Text section |
════════════════
C L O S L E R
Moving Us Closer To Osler
A Miller Coulson Academy of Clinical Excellence Initiative

What I Learned About Medicine from “The Price is Right”

Takeaway

A childhood dream was fulfilled when I won my favorite gameshow. The joy I experienced in that moment is something that I strive to share with patients each day. 

As a kid, I loved game shows. “Jeopardy,” “Wheel of Fortune,” and “Press Your Luck” . . . I loved them all, but “The Price Is Right” was especially my jam. Sitting cross-legged on my grandparents’ floral rug in Indiana, I shouted prices of swimsuits, kitchen appliances, and new cars at the television. During commercials, I used my best announcer voice to proclaim, “Tyler Mains, Come on Down!” I galloped around the coffee table, pumped my small fists in the air, and wondered what it felt like to high five exuberant strangers in a studio audience.  

 

15 years later, “The Price Is Right” gave me more than golf clubs, luggage, a Chevy Cobalt, and a childhood dream fulfilled. It taught me a valuable lesson about sustaining a career in medicine. 

  

During my senior year of college, I was a resident advisor and took my floor on a special trip to a filming of “The Price Is Right.” We were a couple dozen energetic college students in matching t-shirts, so the odds were in our favor that one of us would be selected to be a contestant. I knew I sealed the deal when two production assistants nodded approvingly at my fervent jumping and high-pitched screaming during my 10-second screening interview. 

  

The moment I saw my name written on a large cue card on the stage, I shot out of my chair. My underclass students clapped my back and beamed. The ecstatic cheering drowned out the announcer saying, “Tyler Mains, Come on Down,” but I didn’t care. I was a real contestant and on the real “Price Is Right!”
════════════════
Given data |
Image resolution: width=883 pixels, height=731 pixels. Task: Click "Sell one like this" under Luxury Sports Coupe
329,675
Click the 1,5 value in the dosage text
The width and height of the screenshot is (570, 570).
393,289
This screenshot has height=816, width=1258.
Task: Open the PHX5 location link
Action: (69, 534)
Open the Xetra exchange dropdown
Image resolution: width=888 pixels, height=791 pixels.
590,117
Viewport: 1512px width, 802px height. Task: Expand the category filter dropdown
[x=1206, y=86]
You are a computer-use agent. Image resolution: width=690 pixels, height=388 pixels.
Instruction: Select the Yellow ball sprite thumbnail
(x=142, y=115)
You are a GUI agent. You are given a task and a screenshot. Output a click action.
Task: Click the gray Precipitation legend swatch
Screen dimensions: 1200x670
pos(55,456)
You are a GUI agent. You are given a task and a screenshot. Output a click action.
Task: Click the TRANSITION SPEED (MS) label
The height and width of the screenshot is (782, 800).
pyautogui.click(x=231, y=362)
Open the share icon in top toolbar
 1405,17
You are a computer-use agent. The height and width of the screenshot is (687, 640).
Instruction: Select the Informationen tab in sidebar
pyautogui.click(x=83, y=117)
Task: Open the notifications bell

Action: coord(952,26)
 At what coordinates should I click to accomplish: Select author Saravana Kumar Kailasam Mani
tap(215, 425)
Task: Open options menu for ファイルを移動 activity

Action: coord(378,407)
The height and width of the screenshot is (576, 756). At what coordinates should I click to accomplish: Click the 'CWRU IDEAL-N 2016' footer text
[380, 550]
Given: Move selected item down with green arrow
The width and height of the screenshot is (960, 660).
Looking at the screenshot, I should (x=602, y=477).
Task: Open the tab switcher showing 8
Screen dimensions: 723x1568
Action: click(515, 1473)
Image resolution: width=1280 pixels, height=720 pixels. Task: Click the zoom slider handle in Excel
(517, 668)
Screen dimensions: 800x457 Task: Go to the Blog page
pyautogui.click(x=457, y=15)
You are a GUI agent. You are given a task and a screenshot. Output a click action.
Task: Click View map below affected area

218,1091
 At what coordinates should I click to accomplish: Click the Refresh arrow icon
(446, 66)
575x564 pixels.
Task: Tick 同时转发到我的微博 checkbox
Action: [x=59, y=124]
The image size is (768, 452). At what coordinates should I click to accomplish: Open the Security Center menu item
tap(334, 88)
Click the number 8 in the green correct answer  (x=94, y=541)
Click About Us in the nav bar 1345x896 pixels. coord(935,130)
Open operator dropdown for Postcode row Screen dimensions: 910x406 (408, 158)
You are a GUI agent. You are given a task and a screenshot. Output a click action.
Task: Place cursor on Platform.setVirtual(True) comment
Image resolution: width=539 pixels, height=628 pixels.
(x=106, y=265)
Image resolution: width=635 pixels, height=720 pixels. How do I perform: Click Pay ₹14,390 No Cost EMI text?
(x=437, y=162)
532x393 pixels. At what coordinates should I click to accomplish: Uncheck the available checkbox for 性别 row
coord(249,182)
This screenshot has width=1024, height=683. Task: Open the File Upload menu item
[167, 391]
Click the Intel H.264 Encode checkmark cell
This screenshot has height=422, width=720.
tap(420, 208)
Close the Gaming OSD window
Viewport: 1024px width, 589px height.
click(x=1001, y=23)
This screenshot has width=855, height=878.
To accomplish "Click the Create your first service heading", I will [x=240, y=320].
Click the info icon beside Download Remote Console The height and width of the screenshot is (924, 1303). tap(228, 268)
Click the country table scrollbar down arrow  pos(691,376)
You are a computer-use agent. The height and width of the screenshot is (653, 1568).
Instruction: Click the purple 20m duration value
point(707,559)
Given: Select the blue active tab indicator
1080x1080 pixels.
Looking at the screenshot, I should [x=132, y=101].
════════════════
Answer these questions from the essay about "The Price Is Right" above:
(a) In which state did the writer sit on the grandparents' rug watching game shows?
(b) What car did the writer win on the show?
(c) How long was the writer's screening interview?

(a) Indiana
(b) A Chevy Cobalt
(c) 10 seconds